珠洲市の正院町飯塚にある2000平方メートルのスズズカグラウンドに敷き詰めるために用意された芝はなんと2万枚。機械なんてありません。全部、人の手で1枚1枚張っていく作業です。2日間で集まってくださったのは延べ94名。地元の飯塚・岡田地区より多くのみなさんが集まってくださいました。さらに珠洲市内、県内外から駆けつけてくださった方々も。はじめは芝生の量に圧倒されていましたが、いざ作業が始まるとみるみるうちに地面が埋まっていきます。みなさんのご協力のおかげで、初日で全体の3/4が終了。2日目には、なんとゲストダンサーのアオイヤマダさんも一緒に作業してくださり、予定よりもかなり早い時間にすべてを張り終えました。ご協力くださったみなさん、ありがとうございました。来年、この芝生をステージに繰り広げられる公演が今からとてもとても楽しみです。
来年の夏頃には、前回同様「Come and Go」のパフォーマーオーディションを開催する予定です。こちらもみなさんのご参加お待ちしております。
ひびのこづえ × アオイヤマダ × 小野龍一
今回スズズカで上演された「ROOT:根」は、そごう美術館で2021年に開催された展覧会『森に棲む服/forest closet ひびのこづえ展』で初めて上演され、これまで東京芸術劇場、熊本市現代美術館、美濃歌舞伎博物館など日本各地を周り、2022年最後の公演が、このさいはての地・珠洲で行われました。
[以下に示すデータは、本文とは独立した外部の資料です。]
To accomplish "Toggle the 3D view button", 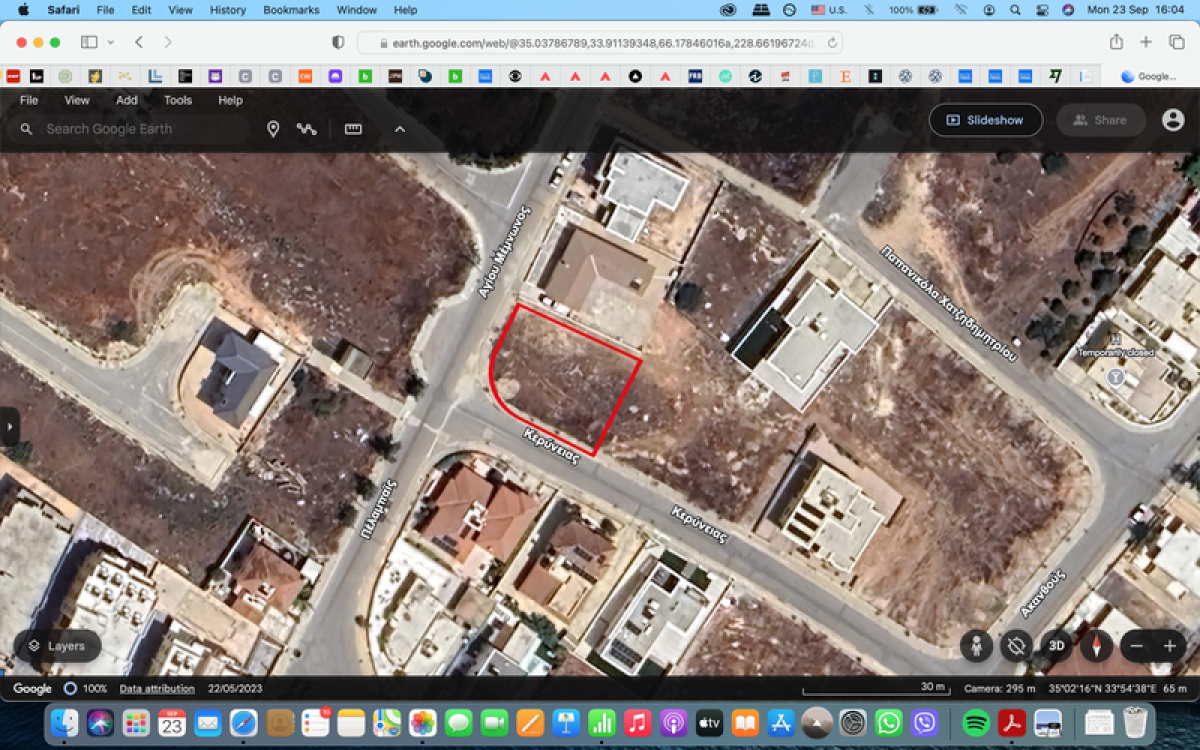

「ROOT:根」は森に住む巨大なカエルが次から次へと脱皮を繰り返し、やがて人間となり、森に、そして土に還っていくパフォーマンスとなっています。
上演前にはひびのこづえさんから「私は子どもから赤ちゃん連れの大人までが世代を超えて楽しめるパフォーマンスをつくり、気軽に集る場所づくりを目指しています。なので、赤ちゃんの鳴き声や子どもが発する声も音楽の一部と考えています。」と挨拶がありました。ひびのこづえさんが手がける、色鮮やかで幻想的なコスチュームと、神秘的な緊張感を生み出す小野龍一さんの音楽、そしてアオイヤマダさんの圧倒的な表現力に、ステージを囲む老若男女のお客さまがじーっと意識を中央に集めて鑑賞していました。巨大ガエルの迫力に思わず声をあげるお子さんも。
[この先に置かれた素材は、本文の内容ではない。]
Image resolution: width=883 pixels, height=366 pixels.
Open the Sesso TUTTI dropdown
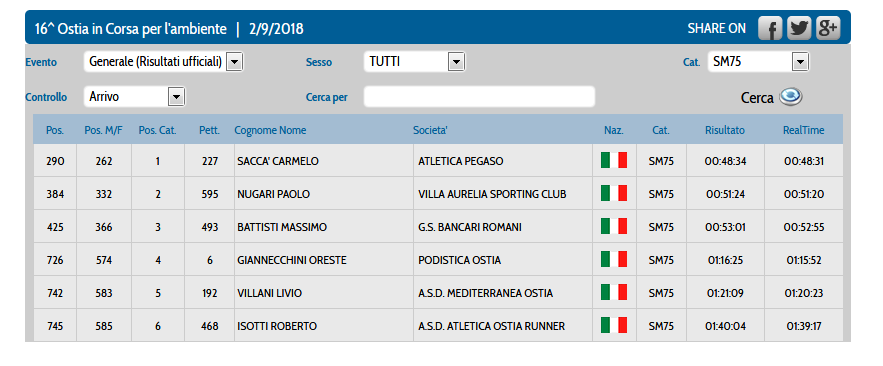point(414,61)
上演終了後は、ひびのこづえさんのグッズや珠洲オリジナルミニタオルなどが並ぶ[スズズカLIMITED SHOP]に行列ができ、入場制限するなど、大盛況に終わりました。
× アオイヤマダ
2日目の朝9時からはじまったアオイヤマダさんのダンスワークショップ。芝生プロジェクトが始まるまでの1時間、スズズカ会場内に老若男女のみなさんが集まって一緒に身体を動かしました。
気持ちよく身体を伸ばしたり、床に寝転がって自分の呼吸を感じながらゆっくりと身体を動かしていき、身体が温まったところで、珠洲の有名なものになりきるワークショップがスタート。曲に合わせて、わかめになりきってゆらゆらしたり、能登牛になりきったりするなど、自分の思うままに身体を動かし表現していきます。
後半は「ROOT:根」の演目中に登場する"しょうがないダンス"をアオイヤマダさんから教わりました。「大人になって、しょうがないという言葉を使うことが増えたけれど、しょうがないって不思議な言葉ですよね。全てを救う言葉でもあるし、全てを破棄する言葉でもある。」と話すアオイヤマダさん。そんな想いを詩に書いて小野龍一さん(音楽家)に送ったら、この"しょうがないの歌"になってかえってきたんだそうです。